Memora solves this by automatically capturing, structuring, and narrating decision context as it evolves. It ingests artifacts from existing tools, links them to requirement objects, and surfaces a clear lineage—what changed, who changed it, and what user or technical insight drove the shift. Teams get traceability, transparency, and shared understanding without extra workflow overhead.
Further, this project is a reflection of a persistent problem I encounter every day. There's so many tools and locations where information is documented and maintained. It has become fragmented and fragile, especially revealing when coworkers leave the organization taking their valuable context. With the rise of agentic AI, this project explores how we can maintain information continuity over the long term.
This project was a culmination of what we learned from our instructors, industry guest speakers and peer reflections regarding the design challenges organizations face today! Weekly feedback was given to help define the problem I was tackling, resulting in a precise pitch as well as problem statement. A fictional organization that uses Memora was developed to help highlight the benefits of this new design.
- Always have a concise elevator pitch ready: being able to describe a complex app in a succinct manner hooks interests and helps people join your cause!

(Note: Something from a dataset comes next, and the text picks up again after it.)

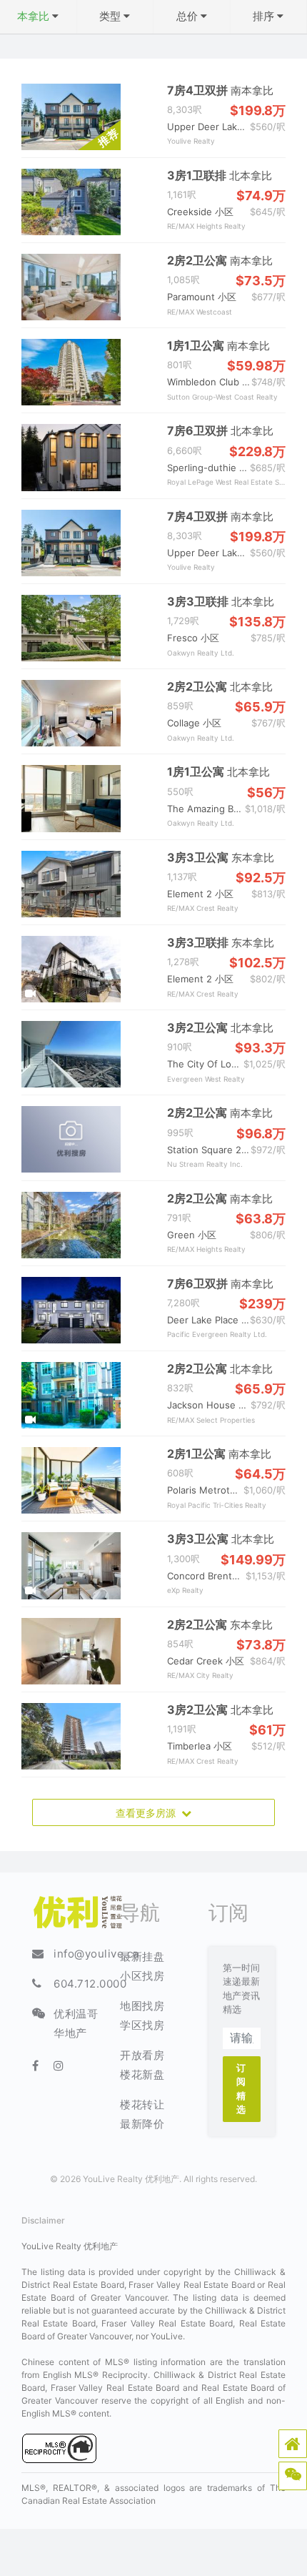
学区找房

- Understand the problem you're solving ...from all levels: back up the problem with key research findings. Interviewing not only prominent C-suite leaders but also individual contributors of varying experience levels helps gather a rich perspective of the issue.
- Had fun making a mascot!: I took a fun excursion by also iterating the Memora mascot, Tracy (a film noir detective remora fish), to help make this application memorable and charming. I took inspiration from the Salesforce series of mascots that represented various SaaS capabilities. GenAI tools were exponentially growing in that semester and was an excellent opportunity to exercise them. I love the whimsical contrast of the helpful Tracy mascot to the mundane unglamorous work of managing requirements.